| PROMPT 1 |
Answer these questions from the NHS excerpt, one line each, with answers marked (a), (b) and (c):
(a) Which pioneers are named as sources of learning to be shared and absorbed?
(b) How much in efficiency savings is the NHS required to deliver by 2020?
(c) In what year was the Emergency Services Collaborative designed?
| PROMPT 2 |
Translate this sentence from the NHS excerpt into Spanish: "Professional silos are also strong in the NHS and hamper service improvement activities."
| PROMPT 3 |
Continue the NHS excerpt after its final sentence.

| PAGE EXCERPT |
Recent moves to integrate organisations and devolve budgets are welcome and should help to foster better working across organisations. However, this will be no easy fix and a lot of hard work will need to take place in order to ensure that any learning from pioneers such as Manchester, Cornwall and the many Vanguard sites are shared and absorbed.

Professional silos are also strong in the NHS and hamper service improvement activities. They have to be broken down in order to encourage shared working. Technology has the potential to support this change and can play an important role in improving efficiencies.

Despite this, technology in the NHS often lags behind other sectors. For example, it’s not uncommon for staff to not have access to an NHS email. Shifting mindsets around how staff work, interact with one another and access information will be crucial to realising the goal of a paperless NHS.

The use of online forums and apps designed to allow clinicians, managers and staff to network, gather patient experience and keep abreast of developments in the NHS should not be underestimated.

At Birmingham’s Children’s Hospital they are working to create an online application that is able to provide managers, clinicians and members of the public with real time updates on the performance of the Trust, based on patient feedback. But how well publicised is this?

There is also an issue around funding. Early adopters of innovative practice need to be supported in order to network and exchange ideas.

With the NHS facing unprecedented funding cuts to deliver the £30bn of efficiency savings required by 2020, there is a real danger that opportunities for learning and sharing – ie attending conferences and undertaking courses – will be the first to be cut, despite these playing a fundamental role in ensuring the NHS remains viable.

A collaborative approach

When organisations do partner, share best practice and learn from each other, significant improvements to quality and patient safety usually follow. A good example of this was the collaborative approach taken to improve cancer and emergency care services in the early 2000s.

The Emergency Services Collaborative was designed in 2002 to support the NHS plan that all patients will be admitted, discharged or transferred within four hours from arrival at A&E. Trusts were mandated to meet over a period of two days, four times during the course of the year long programme, to learn about service redesign and share experience.

| ENTRIES PROVIDED |

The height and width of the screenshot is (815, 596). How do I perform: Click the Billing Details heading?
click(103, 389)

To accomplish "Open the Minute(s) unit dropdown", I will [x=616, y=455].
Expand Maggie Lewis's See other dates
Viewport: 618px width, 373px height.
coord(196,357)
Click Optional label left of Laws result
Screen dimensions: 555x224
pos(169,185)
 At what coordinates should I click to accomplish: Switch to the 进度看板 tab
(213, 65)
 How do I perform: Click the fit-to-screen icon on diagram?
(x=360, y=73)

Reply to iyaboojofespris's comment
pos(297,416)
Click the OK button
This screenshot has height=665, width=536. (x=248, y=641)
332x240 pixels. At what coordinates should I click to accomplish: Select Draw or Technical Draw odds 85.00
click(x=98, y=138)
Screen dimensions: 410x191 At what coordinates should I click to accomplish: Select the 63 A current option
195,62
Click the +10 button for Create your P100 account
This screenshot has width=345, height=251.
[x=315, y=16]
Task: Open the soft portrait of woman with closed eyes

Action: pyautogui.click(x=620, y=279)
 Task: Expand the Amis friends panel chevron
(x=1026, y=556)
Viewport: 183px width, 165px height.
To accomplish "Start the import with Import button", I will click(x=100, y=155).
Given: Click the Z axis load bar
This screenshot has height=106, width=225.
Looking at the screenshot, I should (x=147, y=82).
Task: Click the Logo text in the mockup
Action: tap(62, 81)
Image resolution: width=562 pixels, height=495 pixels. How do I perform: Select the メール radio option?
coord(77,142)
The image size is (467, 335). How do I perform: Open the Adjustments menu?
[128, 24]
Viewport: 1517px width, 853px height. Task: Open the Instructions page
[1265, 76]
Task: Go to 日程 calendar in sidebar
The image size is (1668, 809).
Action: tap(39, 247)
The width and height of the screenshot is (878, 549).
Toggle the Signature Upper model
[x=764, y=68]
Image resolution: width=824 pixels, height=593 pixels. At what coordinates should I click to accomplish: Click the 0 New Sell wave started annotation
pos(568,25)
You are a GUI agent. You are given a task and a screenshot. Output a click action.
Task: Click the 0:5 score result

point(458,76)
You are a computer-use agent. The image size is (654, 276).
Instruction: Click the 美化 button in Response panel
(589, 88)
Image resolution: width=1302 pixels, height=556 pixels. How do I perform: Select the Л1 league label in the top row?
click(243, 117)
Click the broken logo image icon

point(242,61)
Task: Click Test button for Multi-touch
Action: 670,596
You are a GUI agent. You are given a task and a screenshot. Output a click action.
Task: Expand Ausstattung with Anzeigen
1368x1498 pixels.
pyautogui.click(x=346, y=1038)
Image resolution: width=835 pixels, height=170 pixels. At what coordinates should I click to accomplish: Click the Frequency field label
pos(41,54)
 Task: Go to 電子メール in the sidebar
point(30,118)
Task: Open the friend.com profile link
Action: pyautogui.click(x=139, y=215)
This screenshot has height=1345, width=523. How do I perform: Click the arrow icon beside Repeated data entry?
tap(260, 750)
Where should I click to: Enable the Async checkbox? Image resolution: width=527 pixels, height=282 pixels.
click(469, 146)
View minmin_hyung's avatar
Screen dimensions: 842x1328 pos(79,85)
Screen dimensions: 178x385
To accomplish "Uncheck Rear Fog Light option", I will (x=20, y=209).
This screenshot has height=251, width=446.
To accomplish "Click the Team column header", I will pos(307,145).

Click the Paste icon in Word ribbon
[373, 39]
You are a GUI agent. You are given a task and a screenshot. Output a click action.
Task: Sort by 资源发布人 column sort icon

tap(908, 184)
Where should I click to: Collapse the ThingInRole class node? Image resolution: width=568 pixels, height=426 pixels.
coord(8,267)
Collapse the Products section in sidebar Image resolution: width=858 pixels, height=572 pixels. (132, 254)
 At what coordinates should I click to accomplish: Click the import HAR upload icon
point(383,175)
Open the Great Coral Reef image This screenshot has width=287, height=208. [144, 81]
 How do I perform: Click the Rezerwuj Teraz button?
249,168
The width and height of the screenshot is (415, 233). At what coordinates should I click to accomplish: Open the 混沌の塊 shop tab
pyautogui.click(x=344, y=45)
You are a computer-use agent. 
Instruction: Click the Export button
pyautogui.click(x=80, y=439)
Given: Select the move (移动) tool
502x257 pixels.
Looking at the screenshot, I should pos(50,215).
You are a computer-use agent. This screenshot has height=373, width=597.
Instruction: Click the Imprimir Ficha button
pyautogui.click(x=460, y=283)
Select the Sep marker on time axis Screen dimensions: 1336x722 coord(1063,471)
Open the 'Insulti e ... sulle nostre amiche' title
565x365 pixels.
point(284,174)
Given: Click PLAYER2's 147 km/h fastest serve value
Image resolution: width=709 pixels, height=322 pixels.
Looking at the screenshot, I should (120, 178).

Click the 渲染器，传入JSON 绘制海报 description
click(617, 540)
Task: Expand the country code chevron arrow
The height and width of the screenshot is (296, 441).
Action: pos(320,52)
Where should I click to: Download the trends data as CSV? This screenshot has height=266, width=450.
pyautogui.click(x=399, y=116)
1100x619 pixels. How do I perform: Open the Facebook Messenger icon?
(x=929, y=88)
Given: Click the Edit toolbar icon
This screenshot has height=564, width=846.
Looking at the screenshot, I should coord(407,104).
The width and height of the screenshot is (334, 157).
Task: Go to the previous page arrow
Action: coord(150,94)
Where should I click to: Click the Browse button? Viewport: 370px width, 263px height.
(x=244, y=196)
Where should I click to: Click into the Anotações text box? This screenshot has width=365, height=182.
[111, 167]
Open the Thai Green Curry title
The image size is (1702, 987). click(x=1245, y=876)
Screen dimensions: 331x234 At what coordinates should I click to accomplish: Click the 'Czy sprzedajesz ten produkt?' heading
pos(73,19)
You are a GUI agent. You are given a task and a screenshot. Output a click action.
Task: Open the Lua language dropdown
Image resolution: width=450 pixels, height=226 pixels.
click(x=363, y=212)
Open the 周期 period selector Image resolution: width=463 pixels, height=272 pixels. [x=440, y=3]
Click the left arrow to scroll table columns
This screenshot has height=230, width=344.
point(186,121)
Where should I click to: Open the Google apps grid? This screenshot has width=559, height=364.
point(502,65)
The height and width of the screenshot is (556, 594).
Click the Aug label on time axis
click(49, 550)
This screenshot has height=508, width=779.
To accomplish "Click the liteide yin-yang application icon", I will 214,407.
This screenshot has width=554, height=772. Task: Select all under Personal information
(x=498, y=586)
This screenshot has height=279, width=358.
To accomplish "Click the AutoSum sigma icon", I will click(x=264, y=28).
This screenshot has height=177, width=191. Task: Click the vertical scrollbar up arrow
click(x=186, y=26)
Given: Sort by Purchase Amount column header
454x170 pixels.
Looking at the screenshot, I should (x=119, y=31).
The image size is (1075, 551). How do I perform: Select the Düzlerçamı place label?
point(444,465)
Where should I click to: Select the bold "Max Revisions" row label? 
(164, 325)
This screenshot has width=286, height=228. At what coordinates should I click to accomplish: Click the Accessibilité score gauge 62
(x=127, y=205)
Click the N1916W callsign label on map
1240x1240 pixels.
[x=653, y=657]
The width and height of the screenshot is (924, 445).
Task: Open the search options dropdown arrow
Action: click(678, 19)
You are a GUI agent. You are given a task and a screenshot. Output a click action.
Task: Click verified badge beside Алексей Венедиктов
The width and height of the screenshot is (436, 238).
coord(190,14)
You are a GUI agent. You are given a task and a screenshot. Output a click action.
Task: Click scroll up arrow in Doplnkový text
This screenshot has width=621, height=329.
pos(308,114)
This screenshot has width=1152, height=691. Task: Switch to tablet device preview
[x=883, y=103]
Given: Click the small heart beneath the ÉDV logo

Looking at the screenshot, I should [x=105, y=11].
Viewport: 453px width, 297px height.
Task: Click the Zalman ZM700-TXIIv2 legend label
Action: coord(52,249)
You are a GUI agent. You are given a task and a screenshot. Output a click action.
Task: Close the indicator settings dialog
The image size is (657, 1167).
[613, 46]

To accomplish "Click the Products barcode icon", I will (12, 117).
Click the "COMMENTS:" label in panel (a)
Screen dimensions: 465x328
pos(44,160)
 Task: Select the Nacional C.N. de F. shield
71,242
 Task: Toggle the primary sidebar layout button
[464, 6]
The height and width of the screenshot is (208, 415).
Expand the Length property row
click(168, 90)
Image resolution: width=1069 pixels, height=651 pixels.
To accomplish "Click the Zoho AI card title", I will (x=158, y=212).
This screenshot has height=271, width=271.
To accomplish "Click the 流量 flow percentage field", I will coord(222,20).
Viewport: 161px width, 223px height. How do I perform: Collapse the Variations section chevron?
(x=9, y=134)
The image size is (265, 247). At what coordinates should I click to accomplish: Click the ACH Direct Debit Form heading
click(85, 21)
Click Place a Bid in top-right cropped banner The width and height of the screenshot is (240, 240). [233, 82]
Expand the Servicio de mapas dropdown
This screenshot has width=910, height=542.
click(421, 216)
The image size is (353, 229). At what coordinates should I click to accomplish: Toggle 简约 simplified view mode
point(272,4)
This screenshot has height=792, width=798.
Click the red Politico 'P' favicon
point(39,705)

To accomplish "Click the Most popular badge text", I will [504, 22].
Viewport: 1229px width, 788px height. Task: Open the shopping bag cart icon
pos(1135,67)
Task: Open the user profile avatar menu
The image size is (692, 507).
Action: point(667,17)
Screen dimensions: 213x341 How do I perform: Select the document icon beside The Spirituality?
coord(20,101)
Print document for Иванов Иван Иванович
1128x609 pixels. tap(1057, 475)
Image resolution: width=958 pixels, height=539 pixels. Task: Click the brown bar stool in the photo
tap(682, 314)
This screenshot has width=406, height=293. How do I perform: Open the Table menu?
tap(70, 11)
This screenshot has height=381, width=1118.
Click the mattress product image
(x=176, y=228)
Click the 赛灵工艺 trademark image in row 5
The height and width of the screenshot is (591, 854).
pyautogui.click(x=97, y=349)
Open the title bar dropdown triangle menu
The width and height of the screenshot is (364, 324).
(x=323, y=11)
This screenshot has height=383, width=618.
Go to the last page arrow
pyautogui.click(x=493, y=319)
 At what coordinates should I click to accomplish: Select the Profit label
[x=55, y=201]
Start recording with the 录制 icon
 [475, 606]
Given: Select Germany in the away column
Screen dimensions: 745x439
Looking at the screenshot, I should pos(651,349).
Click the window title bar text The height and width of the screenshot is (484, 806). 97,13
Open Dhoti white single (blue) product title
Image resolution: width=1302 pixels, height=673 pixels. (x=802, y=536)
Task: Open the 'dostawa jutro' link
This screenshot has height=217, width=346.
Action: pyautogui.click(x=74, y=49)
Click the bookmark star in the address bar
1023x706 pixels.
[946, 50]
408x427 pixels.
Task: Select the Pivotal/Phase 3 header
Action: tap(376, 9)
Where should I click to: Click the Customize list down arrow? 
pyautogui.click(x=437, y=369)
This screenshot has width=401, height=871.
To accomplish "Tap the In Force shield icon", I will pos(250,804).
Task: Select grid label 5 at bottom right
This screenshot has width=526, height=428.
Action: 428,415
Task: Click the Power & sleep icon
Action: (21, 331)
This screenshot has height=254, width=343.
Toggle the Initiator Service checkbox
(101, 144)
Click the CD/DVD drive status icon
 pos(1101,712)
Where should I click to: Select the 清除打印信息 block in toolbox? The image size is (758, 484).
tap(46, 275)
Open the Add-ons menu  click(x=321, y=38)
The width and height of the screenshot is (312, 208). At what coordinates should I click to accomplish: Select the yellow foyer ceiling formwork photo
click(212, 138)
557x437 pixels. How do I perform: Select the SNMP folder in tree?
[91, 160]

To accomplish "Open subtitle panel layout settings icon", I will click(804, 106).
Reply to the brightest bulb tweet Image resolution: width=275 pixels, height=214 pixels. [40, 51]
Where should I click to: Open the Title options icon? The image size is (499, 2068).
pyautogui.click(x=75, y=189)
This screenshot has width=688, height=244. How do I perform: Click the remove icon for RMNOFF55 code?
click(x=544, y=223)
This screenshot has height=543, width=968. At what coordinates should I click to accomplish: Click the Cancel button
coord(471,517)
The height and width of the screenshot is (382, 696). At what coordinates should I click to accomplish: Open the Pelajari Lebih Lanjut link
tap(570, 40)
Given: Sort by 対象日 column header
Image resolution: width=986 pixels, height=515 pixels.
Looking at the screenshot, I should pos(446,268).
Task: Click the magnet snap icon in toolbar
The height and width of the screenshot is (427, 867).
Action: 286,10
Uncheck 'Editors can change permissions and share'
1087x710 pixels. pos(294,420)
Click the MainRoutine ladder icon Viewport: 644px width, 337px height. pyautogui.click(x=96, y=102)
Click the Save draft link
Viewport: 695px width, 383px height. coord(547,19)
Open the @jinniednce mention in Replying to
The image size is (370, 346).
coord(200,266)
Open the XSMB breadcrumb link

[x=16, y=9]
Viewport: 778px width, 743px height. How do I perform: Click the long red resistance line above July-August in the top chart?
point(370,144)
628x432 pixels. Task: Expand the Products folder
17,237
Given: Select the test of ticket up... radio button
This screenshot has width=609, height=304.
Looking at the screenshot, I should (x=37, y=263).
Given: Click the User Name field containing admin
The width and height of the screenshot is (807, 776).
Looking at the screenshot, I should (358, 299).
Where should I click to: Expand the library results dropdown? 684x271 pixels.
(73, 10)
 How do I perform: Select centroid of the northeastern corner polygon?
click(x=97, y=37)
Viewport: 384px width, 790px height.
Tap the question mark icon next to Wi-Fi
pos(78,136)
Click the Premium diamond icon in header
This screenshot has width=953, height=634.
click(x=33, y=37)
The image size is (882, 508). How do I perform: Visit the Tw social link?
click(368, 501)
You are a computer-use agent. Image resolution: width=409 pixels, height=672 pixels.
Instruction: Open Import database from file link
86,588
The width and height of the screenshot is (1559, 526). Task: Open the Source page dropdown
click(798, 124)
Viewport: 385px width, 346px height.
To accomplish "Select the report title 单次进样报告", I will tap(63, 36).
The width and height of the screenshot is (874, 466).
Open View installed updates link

| FINAL ANSWER 1 |
(a) Manchester, Cornwall and the many Vanguard sites
(b) £30bn
(c) 2002

| FINAL ANSWER 2 |
Los silos profesionales también son fuertes en el NHS y obstaculizan las actividades de mejora de los servicios.

| FINAL ANSWER 3 |
The target was subsequently achieved. Conversely, NHS England figures show that in the week before Christmas 2014 just 82.1% of patients were treated within four hours – the worst level on record.

On a lesser note, The Foundation Trust Network’s ‘Review of Buddying Arrangements, with a Focus on Trusts in Special Measures and their Buddying Organisations’highlighted the benefits of mutual learning and support, recommending that “consideration… be given by national bodies, and the sector itself, to how to promote the use of buddying more widely within the provider sector, as one important means of encouraging shared learning and driving improvement.”

We should also be looking at examples of great healthcare from elsewhere. In a recent report – ‘Goldberg III: Can the NHS Deliver Integration? Lessons from Around the World’ – the GGI’s David Goldberg makes a compelling argument for NHS organisations to stop working in isolation in order to provide an integrated, aligned and joined-up health and social care service.

In doing this, he highlights a range of examples of best practice from the UK, Europe and the rest of the world, such as the Buurtzorg Model in the Netherlands and the Kaiser Permanente Model in the US. We ignore these at our peril.

Organisations must not be too afraid or too proud to look elsewhere for solutions. Working in isolation tends to hinder organisations rather than help and it is likely that if your organisation is struggling with a problem then someone somewhere else has grappled with, and solved, the same problem before.

At the same time, we in the NHS need to make such case studies and models readily available and adaptable for NHS organisations. Doing so will save time, energy and ultimately improve the quality of care.

Andrew Corbett-Nolan is chief executive of the Good Governance Institute.